→ Work order:
The expected answer is the set of lines in the data below between the line holding "Instruction: Dismiss the Post updated notice" and the line holding "Tap the Gyarados", inclusive, written out exactly.

━━━━━ Data

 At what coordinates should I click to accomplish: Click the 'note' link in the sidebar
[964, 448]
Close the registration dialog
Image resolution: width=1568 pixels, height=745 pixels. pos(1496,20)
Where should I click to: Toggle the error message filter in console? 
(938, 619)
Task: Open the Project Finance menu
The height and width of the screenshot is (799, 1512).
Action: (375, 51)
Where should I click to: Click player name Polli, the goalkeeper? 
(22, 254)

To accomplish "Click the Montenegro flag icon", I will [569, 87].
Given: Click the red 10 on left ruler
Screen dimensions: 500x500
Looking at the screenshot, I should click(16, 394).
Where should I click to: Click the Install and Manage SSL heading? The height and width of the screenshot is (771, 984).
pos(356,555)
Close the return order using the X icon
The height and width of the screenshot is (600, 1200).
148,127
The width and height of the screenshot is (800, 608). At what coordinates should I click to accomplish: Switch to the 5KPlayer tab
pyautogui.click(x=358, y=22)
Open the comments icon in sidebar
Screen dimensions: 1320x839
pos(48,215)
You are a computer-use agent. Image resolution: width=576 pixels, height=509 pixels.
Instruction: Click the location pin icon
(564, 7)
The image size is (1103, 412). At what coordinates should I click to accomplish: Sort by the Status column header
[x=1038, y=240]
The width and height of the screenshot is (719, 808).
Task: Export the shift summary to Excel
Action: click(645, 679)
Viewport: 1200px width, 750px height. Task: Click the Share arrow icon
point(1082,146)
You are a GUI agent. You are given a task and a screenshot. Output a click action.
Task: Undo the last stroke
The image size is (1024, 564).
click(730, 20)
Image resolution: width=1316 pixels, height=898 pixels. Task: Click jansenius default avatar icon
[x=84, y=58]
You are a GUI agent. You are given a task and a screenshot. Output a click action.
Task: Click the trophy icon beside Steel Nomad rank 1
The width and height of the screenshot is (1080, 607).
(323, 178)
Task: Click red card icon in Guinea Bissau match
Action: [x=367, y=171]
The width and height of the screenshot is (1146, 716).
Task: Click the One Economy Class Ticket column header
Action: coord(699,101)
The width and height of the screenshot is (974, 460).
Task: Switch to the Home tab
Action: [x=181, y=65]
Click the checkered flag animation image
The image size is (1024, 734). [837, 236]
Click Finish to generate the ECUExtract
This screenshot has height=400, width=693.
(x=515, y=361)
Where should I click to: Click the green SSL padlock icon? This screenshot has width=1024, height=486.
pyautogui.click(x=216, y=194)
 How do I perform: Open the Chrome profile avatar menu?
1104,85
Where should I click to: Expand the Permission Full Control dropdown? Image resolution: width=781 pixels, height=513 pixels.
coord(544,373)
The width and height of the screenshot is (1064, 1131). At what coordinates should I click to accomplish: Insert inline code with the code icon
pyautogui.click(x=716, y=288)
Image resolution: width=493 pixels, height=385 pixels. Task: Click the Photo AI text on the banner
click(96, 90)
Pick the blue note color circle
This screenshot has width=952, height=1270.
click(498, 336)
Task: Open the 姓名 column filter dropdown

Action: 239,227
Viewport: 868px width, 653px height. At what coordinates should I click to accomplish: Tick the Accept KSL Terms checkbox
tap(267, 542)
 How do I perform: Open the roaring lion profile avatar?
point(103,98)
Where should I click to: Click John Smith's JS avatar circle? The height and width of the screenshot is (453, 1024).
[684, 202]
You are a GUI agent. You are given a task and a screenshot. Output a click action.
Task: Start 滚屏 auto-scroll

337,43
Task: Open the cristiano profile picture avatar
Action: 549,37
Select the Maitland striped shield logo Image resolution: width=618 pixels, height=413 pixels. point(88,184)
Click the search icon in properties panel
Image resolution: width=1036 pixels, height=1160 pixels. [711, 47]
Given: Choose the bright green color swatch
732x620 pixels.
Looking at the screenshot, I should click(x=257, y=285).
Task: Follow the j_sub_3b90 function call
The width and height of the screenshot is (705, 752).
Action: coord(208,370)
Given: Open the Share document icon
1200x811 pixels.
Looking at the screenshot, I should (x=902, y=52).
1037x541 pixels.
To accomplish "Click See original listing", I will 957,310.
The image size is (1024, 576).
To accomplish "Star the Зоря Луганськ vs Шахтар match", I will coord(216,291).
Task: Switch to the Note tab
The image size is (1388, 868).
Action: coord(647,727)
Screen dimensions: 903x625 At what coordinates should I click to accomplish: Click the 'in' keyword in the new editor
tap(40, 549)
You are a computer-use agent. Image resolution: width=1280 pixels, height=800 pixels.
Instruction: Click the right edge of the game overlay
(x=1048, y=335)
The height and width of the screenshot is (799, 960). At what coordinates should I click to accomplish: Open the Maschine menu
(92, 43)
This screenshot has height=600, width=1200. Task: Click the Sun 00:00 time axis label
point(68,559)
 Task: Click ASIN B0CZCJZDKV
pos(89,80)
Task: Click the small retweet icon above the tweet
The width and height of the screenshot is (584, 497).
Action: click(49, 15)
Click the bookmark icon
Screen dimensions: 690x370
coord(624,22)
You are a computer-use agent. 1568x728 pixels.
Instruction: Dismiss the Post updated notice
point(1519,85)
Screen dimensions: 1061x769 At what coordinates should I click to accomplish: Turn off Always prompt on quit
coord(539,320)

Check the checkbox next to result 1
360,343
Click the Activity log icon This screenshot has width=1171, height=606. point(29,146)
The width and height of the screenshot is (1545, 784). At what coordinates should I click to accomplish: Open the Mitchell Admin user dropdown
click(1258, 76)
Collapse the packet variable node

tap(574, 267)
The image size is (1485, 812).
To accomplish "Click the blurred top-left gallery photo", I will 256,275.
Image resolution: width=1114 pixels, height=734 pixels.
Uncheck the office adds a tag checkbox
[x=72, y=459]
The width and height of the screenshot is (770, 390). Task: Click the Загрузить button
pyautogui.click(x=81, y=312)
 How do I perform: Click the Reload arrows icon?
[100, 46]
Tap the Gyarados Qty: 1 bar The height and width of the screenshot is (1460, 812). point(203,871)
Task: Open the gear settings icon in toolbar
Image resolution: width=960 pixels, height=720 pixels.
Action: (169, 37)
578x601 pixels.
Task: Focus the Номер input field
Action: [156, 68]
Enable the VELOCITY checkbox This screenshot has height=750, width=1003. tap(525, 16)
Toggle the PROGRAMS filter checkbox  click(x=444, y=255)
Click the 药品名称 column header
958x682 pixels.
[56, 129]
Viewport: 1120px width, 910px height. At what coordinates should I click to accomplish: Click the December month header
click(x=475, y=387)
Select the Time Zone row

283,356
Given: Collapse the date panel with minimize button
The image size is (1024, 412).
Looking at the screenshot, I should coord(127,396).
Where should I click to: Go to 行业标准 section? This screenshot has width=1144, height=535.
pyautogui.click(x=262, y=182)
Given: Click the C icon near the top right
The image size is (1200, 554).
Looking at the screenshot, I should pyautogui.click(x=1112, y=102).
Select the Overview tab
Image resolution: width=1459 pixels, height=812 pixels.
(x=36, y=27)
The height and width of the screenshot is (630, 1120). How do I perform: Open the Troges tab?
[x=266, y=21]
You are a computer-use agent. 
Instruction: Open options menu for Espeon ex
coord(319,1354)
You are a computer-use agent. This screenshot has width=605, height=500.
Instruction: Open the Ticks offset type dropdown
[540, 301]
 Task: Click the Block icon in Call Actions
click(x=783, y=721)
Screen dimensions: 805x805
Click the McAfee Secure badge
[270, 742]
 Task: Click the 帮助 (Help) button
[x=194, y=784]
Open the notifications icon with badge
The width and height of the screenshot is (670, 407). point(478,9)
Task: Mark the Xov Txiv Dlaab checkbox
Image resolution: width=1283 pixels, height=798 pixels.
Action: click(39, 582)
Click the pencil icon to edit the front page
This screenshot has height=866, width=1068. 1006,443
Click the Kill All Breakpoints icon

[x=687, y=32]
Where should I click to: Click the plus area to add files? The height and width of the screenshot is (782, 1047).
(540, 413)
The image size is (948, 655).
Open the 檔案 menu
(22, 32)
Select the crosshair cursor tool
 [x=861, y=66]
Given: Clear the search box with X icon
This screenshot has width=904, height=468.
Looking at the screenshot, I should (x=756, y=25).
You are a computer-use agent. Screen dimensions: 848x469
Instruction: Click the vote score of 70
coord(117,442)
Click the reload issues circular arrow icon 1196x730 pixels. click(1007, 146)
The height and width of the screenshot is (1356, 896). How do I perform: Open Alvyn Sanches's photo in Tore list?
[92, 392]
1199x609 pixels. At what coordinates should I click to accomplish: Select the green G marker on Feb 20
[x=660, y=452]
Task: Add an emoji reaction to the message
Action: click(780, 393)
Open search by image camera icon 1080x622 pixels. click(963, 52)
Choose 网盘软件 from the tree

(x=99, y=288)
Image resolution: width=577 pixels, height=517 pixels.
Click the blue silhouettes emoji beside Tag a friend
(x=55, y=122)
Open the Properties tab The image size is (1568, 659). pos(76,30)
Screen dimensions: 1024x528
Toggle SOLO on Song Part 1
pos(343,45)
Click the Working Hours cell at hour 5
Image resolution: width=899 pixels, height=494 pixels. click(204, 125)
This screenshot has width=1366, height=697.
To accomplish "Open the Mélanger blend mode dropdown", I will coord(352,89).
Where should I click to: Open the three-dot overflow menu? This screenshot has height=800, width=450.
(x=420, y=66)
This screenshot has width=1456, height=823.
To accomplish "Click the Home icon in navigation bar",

━━━━━━━━━━

→ Finished exercise:
Instruction: Dismiss the Post updated notice
point(1519,85)
Screen dimensions: 1061x769 At what coordinates should I click to accomplish: Turn off Always prompt on quit
coord(539,320)

Check the checkbox next to result 1
360,343
Click the Activity log icon This screenshot has width=1171, height=606. point(29,146)
The width and height of the screenshot is (1545, 784). At what coordinates should I click to accomplish: Open the Mitchell Admin user dropdown
click(1258, 76)
Collapse the packet variable node

tap(574, 267)
The image size is (1485, 812).
To accomplish "Click the blurred top-left gallery photo", I will 256,275.
Image resolution: width=1114 pixels, height=734 pixels.
Uncheck the office adds a tag checkbox
[x=72, y=459]
The width and height of the screenshot is (770, 390). Task: Click the Загрузить button
pyautogui.click(x=81, y=312)
 How do I perform: Click the Reload arrows icon?
[100, 46]
Tap the Gyarados Qty: 1 bar The height and width of the screenshot is (1460, 812). point(203,871)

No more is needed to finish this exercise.